- TASK STATEMENT: Rewrite the entries from the line containing "Screen dimensions: 1096x371" through the last entry, switching "screenshot" to "screen capture" and keeping everything else the same. Leave the pictures out of your answer.

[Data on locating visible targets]

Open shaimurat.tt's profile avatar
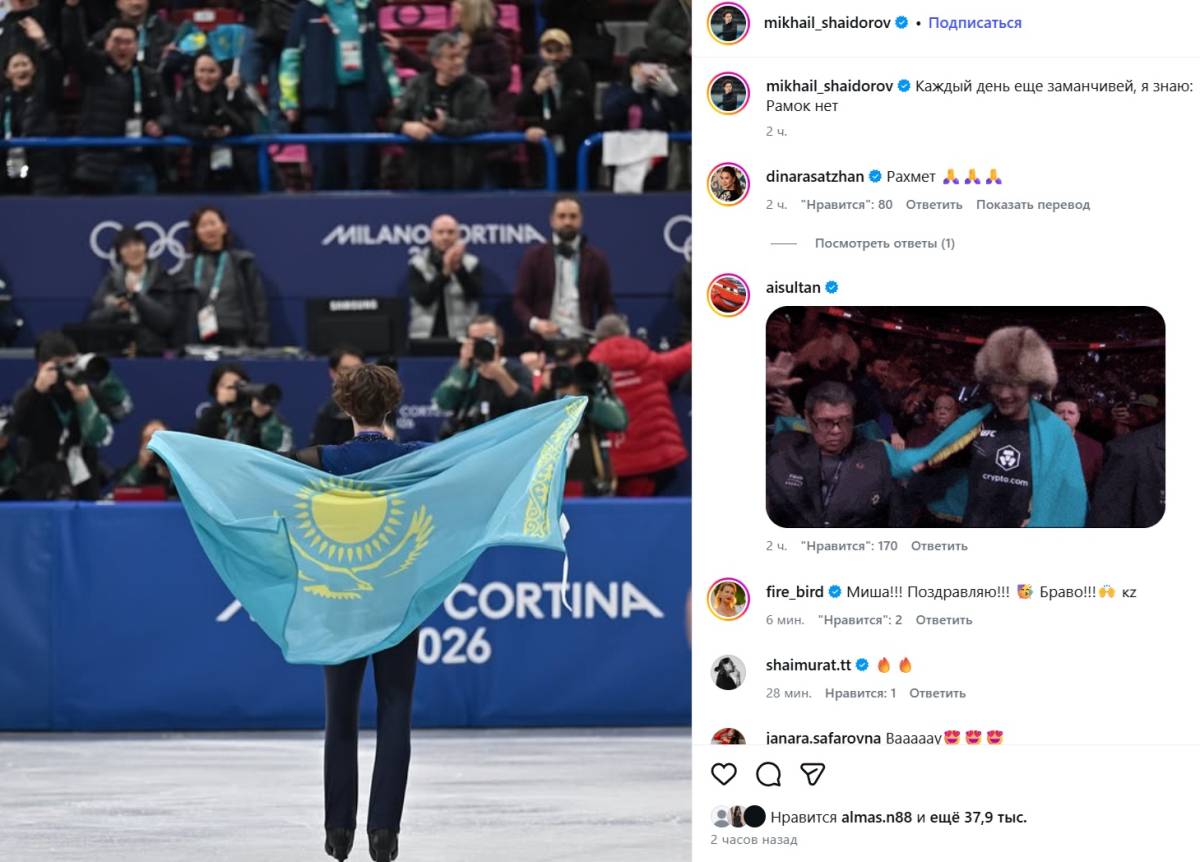The width and height of the screenshot is (1200, 862). pyautogui.click(x=728, y=672)
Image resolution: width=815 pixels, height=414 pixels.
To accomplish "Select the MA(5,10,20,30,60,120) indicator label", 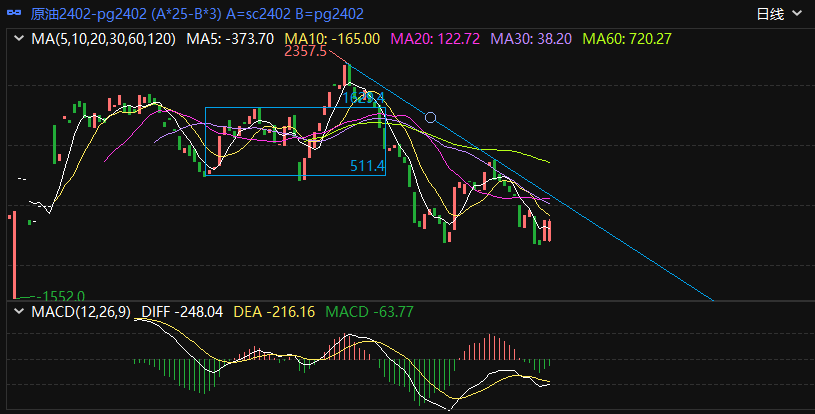I will pos(104,39).
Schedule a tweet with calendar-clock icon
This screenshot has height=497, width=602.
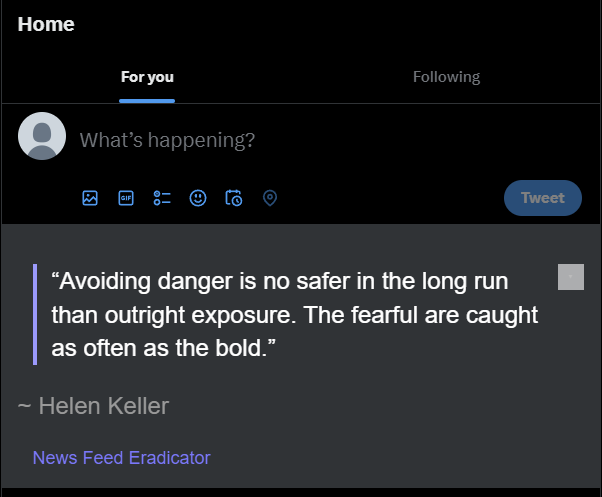[234, 198]
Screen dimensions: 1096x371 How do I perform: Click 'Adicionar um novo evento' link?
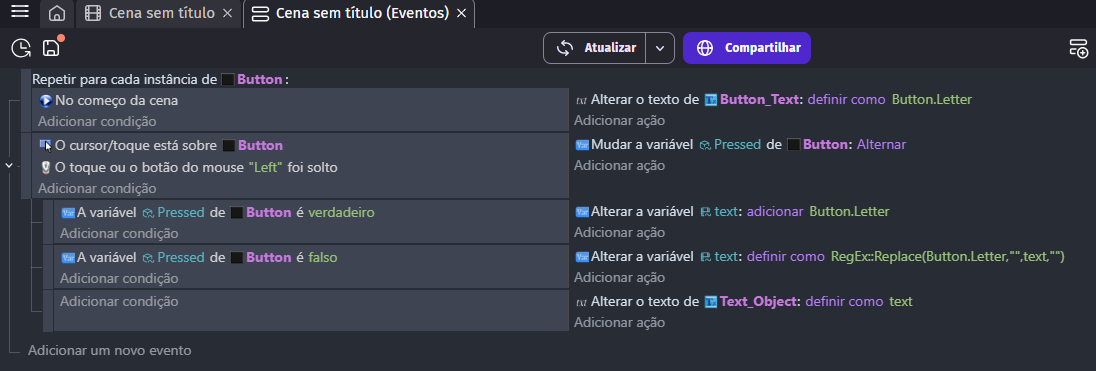click(x=109, y=350)
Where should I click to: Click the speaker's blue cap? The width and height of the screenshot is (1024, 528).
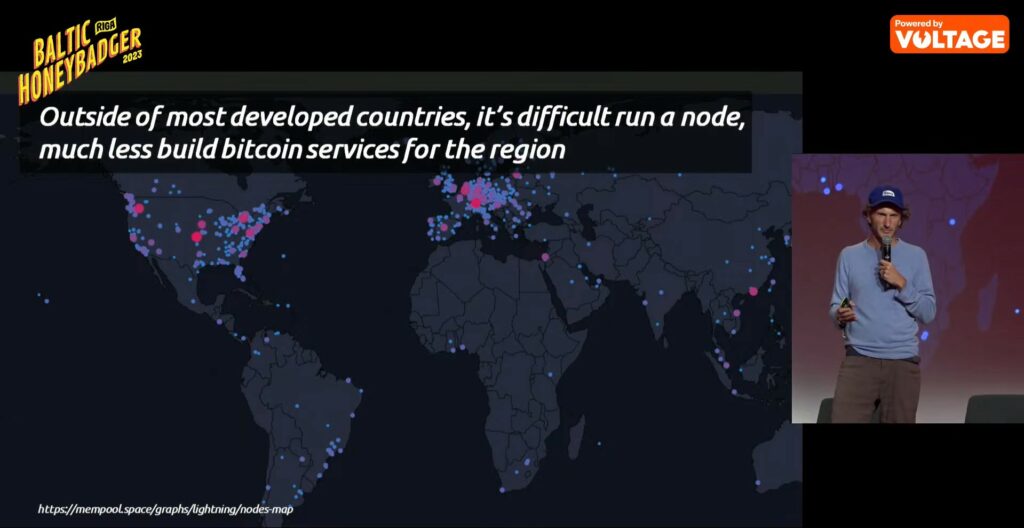tap(885, 196)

- FINAL RESULT:
Screen dimensions: 1096x371 How do I perform: Click 'Adicionar um novo evento' link?
click(x=109, y=350)
Where should I click to: Click the speaker's blue cap? The width and height of the screen capture is (1024, 528).
tap(885, 196)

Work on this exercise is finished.